The user is hiring us to resolve Sucker Aversion. They are hiring us to eliminate the gnawing anxiety that they are being played, or leaving money on the table.
A "Black Box" that hides its work cannot solve that anxiety. When an AI agent simply says "Trust me," the user's immediate reaction isn't relief - it's skepticism. They open a new tab and Google it anyway.
To deliver Cognitive Closure - the feeling that the search is truly over - we realized we had to do the opposite of what a marketer would do.
We had to show the receipts.
The Glass Box Mandate
This realization led to an internal directive we call the Glass Box Mandate: Opacity is the enemy. We must reveal the rough work - the logs, the failures, and the methodology.
This is scary. It means showing users the messy reality of data verification. It means our UI looks less like a friendly shopping app and more like a financial terminal. But in an era of AI hallucination and affiliate spam, trust is a costly signal.

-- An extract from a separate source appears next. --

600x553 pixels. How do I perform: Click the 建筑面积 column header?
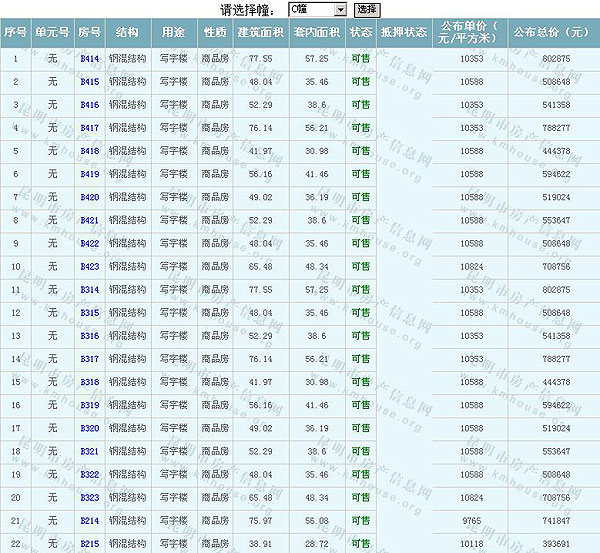(x=260, y=33)
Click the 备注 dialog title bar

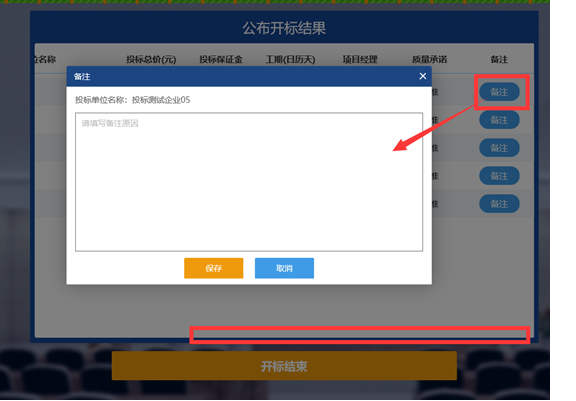click(x=249, y=76)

Here is how we are building this right now:
Recommended by LinkedIn
1. The "Confident No" is a Premium Product
The hardest thing to design for is failure. Usually, when a coupon tool finds no codes, it quietly apologizes or shows a generic "No codes found" message. This destroys trust.
We are rebuilding our system to treat a "Confident No" as a premium product.
If there are no codes for Lululemon, we don't just say "None found." We show the work: "We scanned 5 major sources in the last 15 minutes. Lululemon has not offered a site-wide code in 365+ days. We flagged 'SAVE50' as suspicious."
We sell the end of the search, not just the discount.
2. The Failure Taxonomy
"Invalid" is a lazy status. It tells the user nothing.
We are implementing a detailed Failure Taxonomy. If a code fails, our agent needs to explain the physics of the failure: "This code failed because your cart total is under $50" or "This code is for new customers only.".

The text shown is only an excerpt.